## What to work on
Please say how many lines in the records below contain the word "arrow". Give only the number.

[Pixel coordinate grounding data]
----
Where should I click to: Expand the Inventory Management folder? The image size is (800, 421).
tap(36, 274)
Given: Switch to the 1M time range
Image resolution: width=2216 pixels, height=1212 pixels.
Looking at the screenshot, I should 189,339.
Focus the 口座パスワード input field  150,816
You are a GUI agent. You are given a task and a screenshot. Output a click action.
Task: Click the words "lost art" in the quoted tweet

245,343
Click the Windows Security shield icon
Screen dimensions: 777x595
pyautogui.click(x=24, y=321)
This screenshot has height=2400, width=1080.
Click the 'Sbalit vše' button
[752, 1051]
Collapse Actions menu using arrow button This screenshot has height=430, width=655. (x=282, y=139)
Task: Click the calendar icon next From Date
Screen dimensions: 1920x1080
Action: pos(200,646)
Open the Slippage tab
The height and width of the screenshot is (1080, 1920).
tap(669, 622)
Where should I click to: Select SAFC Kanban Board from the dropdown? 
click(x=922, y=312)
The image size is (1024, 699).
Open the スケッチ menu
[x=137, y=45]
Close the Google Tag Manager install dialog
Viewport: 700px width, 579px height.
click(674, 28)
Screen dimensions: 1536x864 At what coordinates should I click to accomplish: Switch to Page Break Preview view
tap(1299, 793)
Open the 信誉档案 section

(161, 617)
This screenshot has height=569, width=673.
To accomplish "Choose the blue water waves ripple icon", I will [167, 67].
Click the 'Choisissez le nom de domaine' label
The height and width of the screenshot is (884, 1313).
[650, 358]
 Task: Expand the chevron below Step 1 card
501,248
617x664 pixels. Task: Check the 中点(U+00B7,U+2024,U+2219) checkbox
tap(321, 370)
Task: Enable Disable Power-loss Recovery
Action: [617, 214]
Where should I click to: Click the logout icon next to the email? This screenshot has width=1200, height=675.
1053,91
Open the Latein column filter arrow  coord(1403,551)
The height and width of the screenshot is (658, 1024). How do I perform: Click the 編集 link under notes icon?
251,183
----
## Problem solution
2